ARMSTRONG, C.J. A jury convicted the defendant of murder in the second degree (G. L. c. 265, § 1), carrying a dangerous weapon (G. L. c. 269, § 10[b]), and carrying a dangerous weapon on school grounds (G. L. c. 269, § 10[j]). He challenges only his murder conviction, claiming that reversal is warranted because (1) defense counsel rendered ineffective assistance by promising the jury, but never calling, a psychologist to testify as to the defendant's state of mind; (2) portions of the
prosecutor's closing argument were improper; and (3) the trial judge abused his discretion by refusing to submit to the jury theories of self-defense and use of excessive force in self-defense.
1. Background. The jury could have found the following facts. On December 5, 2001, the defendant stabbed the victim, Theodore Brown, during an altercation at Springfield High School. The defendant, seventeen years old at the time of the incident, was a student at the school. Brown was employed by the school as an outreach counselor.

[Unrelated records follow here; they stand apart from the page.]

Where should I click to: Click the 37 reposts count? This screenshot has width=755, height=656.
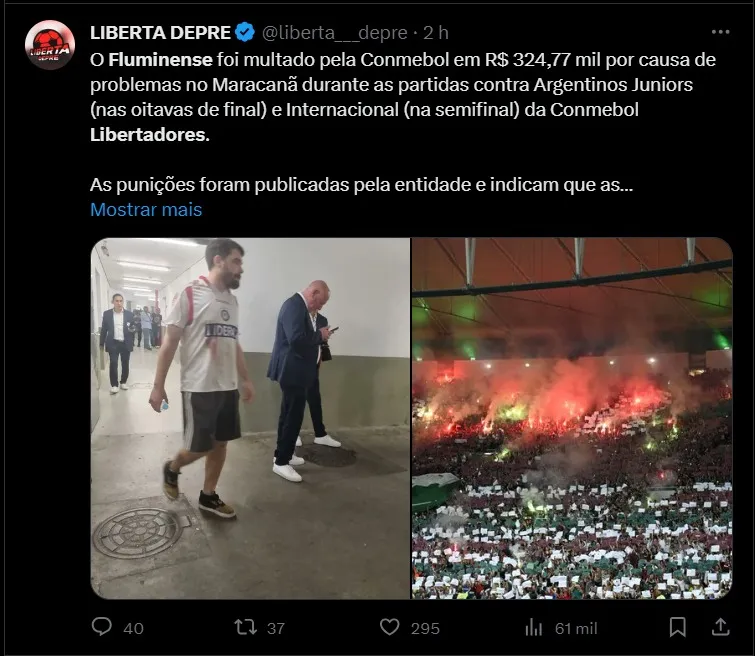tap(276, 629)
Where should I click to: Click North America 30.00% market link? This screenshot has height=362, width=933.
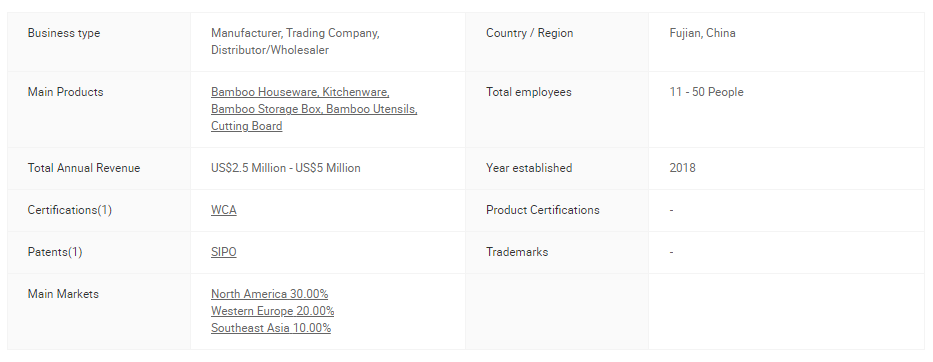pos(270,294)
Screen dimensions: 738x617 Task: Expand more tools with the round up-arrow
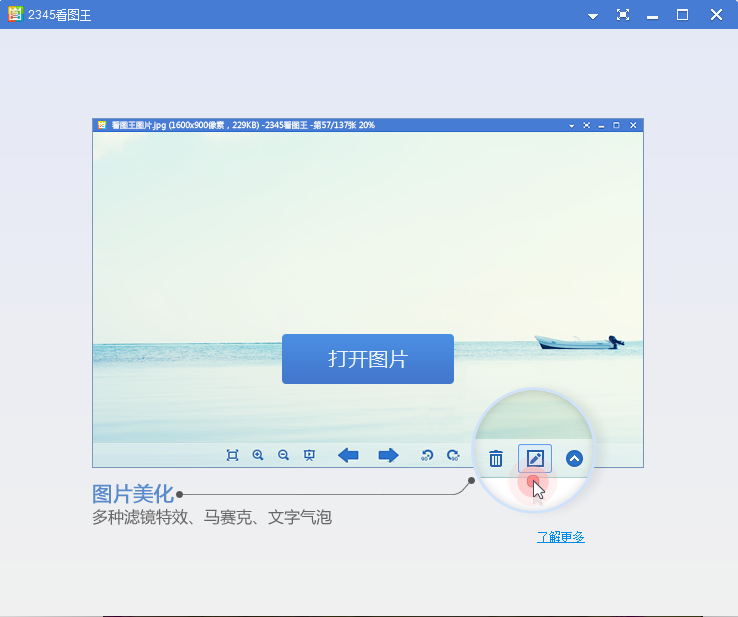pyautogui.click(x=574, y=459)
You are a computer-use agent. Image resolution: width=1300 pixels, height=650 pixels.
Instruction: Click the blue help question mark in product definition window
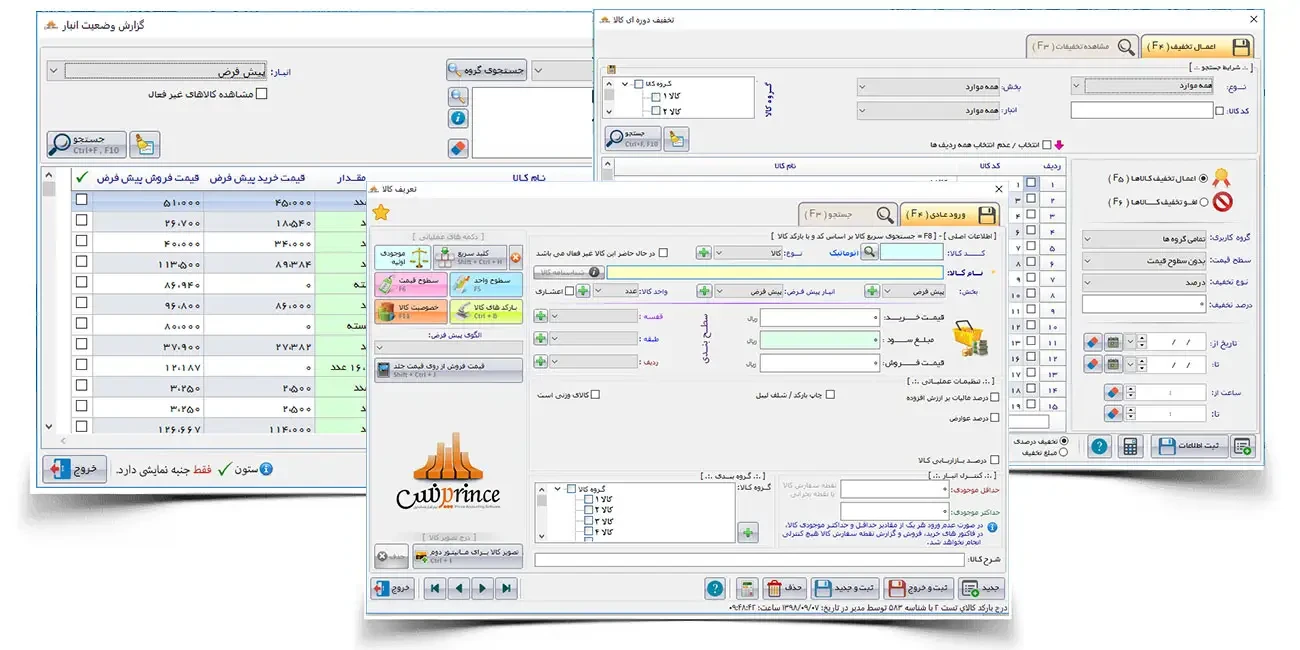coord(714,588)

One of Brown's job responsibilities was to monitor the hallways between classes, and he was authorized to enforce violations of the school's rules and procedures. On the day in question, the defendant was wearing a hood, a violation of the school's rules prohibiting head-wear. Despite Brown's many requests to remove the hood, the defendant failed to comply.

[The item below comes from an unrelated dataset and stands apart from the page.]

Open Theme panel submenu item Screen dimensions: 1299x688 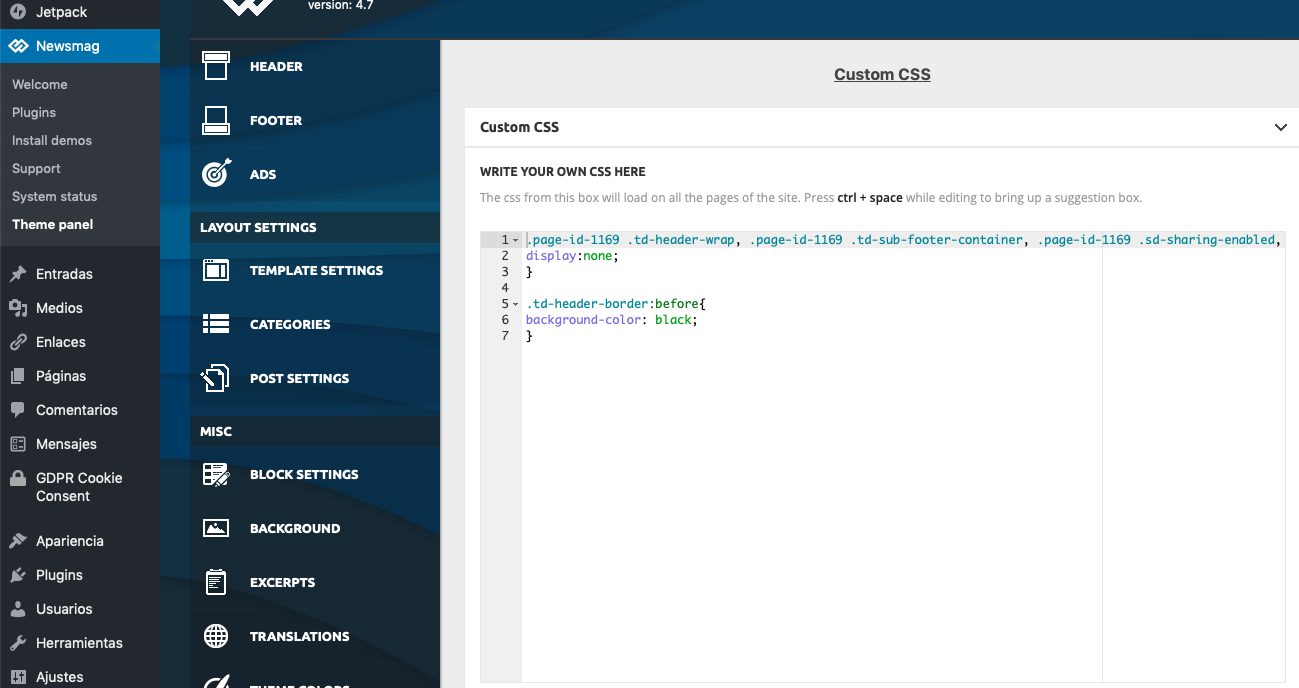[53, 224]
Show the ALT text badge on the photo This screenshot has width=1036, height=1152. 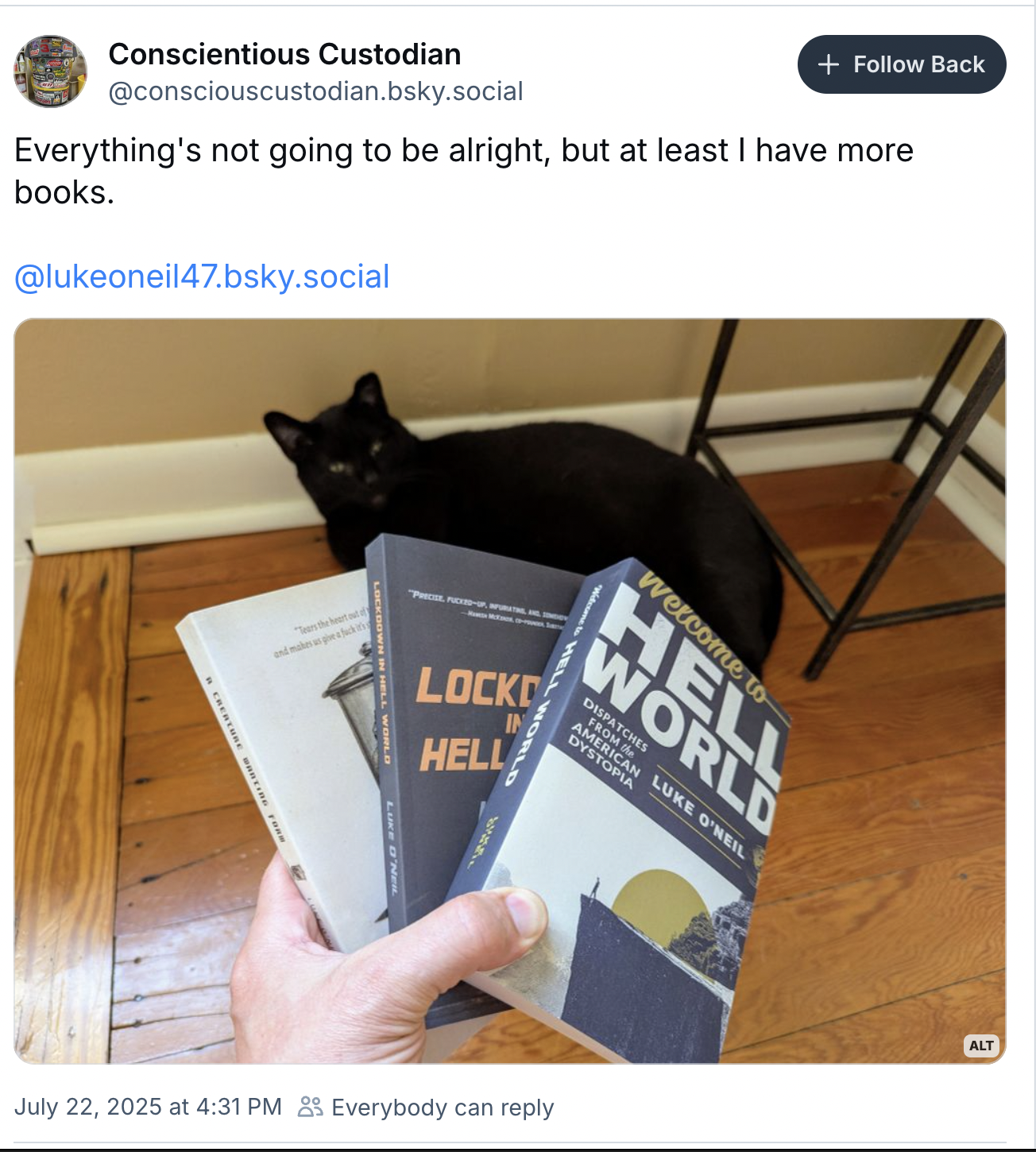tap(981, 1046)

Brown persisted, and as the defendant was entering a classroom, the defendant turned around, put his hands up, and said to Brown, "People are getting in my face all day. If you get in my face again, I'm going to bust you up." Brown smiled and said something to the effect of, "[W]e'll see about that." Brown and the defendant were close when the argument turned physical. After feints by each, the defendant struck the first blow. The ensuing fight reached a point where the defendant was bent over and Brown was striking the defendant's back, neck, and head with the bottom (fleshy) part of his right fist. The defendant responded by striking Brown in the "stomach" or "mid-section." The fight then stopped.
Brown had blood stains on his shirt following the altercation. He told a fellow teacher that he had been stabbed and uttered the name "Curtis Ramos." Brown stopped breathing before emergency personnel arrived at the school. An autopsy concluded that Brown died from multiple stab wounds. An examination of Brown's body showed eight stab wounds in all. Seven of these wounds were to his chest and abdomen, and one wound was to his right hand.

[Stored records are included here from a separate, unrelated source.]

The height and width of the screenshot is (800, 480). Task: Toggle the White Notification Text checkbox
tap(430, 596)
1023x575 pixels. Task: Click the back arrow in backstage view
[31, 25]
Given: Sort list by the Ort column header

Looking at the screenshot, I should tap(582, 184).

Shortly after the encounter, members of the Springfield police department located the defendant near the school. In a written statement signed at the police station and later put in evidence,
the defendant admitted stabbing Brown while Brown was hitting him. The defendant acknowledged that the altercation began over the hood, but claimed that Brown was the instigator. According to the defendant, Brown "squared up" first and threw the first punch. The defendant said that he did not want to kill Brown, and that he only "wanted [Brown] to stop bothering [him]."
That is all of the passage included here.